*Data section*.
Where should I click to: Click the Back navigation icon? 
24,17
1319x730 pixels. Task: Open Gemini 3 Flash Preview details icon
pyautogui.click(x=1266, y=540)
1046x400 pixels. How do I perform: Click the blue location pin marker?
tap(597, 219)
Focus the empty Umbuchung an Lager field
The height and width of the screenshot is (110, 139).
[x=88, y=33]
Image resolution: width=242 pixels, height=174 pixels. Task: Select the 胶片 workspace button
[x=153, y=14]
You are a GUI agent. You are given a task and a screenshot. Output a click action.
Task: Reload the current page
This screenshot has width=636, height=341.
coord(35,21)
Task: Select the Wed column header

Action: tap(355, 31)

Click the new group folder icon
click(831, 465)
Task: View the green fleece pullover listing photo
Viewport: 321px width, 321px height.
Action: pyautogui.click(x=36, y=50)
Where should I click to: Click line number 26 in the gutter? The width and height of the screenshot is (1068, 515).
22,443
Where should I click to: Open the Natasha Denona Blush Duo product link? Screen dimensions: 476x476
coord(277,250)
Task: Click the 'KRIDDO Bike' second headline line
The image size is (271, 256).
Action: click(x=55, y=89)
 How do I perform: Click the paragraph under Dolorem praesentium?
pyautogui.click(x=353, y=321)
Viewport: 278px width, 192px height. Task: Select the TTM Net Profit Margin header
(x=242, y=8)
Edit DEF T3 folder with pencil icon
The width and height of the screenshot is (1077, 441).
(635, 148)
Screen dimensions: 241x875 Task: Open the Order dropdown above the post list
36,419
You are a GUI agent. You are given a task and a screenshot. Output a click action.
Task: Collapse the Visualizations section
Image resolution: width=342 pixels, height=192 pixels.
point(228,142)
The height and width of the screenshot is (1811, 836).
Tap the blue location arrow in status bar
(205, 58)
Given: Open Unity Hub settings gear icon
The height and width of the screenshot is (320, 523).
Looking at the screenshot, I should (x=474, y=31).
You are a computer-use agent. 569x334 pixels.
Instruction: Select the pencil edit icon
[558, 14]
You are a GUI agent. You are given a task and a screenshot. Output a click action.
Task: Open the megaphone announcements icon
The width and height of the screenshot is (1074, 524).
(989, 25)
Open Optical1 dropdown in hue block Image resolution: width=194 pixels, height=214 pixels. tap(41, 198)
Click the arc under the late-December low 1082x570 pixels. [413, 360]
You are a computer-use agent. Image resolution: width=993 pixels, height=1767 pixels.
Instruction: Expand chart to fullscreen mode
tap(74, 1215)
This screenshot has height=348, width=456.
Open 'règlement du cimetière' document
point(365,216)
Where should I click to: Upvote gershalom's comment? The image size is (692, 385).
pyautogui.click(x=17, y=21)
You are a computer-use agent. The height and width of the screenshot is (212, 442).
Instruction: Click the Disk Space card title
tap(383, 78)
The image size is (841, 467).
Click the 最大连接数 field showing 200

*Task instructions*. Every record above needs to be restated exactly.

*Response for this exercise*.
Where should I click to: Click the Back navigation icon? 
24,17
1319x730 pixels. Task: Open Gemini 3 Flash Preview details icon
pyautogui.click(x=1266, y=540)
1046x400 pixels. How do I perform: Click the blue location pin marker?
tap(597, 219)
Focus the empty Umbuchung an Lager field
The height and width of the screenshot is (110, 139).
[x=88, y=33]
Image resolution: width=242 pixels, height=174 pixels. Task: Select the 胶片 workspace button
[x=153, y=14]
You are a GUI agent. You are given a task and a screenshot. Output a click action.
Task: Reload the current page
This screenshot has width=636, height=341.
coord(35,21)
Task: Select the Wed column header

Action: tap(355, 31)

Click the new group folder icon
click(831, 465)
Task: View the green fleece pullover listing photo
Viewport: 321px width, 321px height.
Action: pyautogui.click(x=36, y=50)
Where should I click to: Click line number 26 in the gutter? The width and height of the screenshot is (1068, 515).
22,443
Where should I click to: Open the Natasha Denona Blush Duo product link? Screen dimensions: 476x476
coord(277,250)
Task: Click the 'KRIDDO Bike' second headline line
The image size is (271, 256).
Action: click(x=55, y=89)
 How do I perform: Click the paragraph under Dolorem praesentium?
pyautogui.click(x=353, y=321)
Viewport: 278px width, 192px height. Task: Select the TTM Net Profit Margin header
(x=242, y=8)
Edit DEF T3 folder with pencil icon
The width and height of the screenshot is (1077, 441).
(635, 148)
Screen dimensions: 241x875 Task: Open the Order dropdown above the post list
36,419
You are a GUI agent. You are given a task and a screenshot. Output a click action.
Task: Collapse the Visualizations section
Image resolution: width=342 pixels, height=192 pixels.
point(228,142)
The height and width of the screenshot is (1811, 836).
Tap the blue location arrow in status bar
(205, 58)
Given: Open Unity Hub settings gear icon
The height and width of the screenshot is (320, 523).
Looking at the screenshot, I should (x=474, y=31).
You are a computer-use agent. 569x334 pixels.
Instruction: Select the pencil edit icon
[558, 14]
You are a GUI agent. You are given a task and a screenshot. Output a click action.
Task: Open the megaphone announcements icon
The width and height of the screenshot is (1074, 524).
(989, 25)
Open Optical1 dropdown in hue block Image resolution: width=194 pixels, height=214 pixels. tap(41, 198)
Click the arc under the late-December low 1082x570 pixels. [413, 360]
You are a computer-use agent. Image resolution: width=993 pixels, height=1767 pixels.
Instruction: Expand chart to fullscreen mode
tap(74, 1215)
This screenshot has height=348, width=456.
Open 'règlement du cimetière' document
point(365,216)
Where should I click to: Upvote gershalom's comment? The image size is (692, 385).
pyautogui.click(x=17, y=21)
You are a computer-use agent. The height and width of the screenshot is (212, 442).
Instruction: Click the Disk Space card title
tap(383, 78)
The image size is (841, 467).
Click the 最大连接数 field showing 200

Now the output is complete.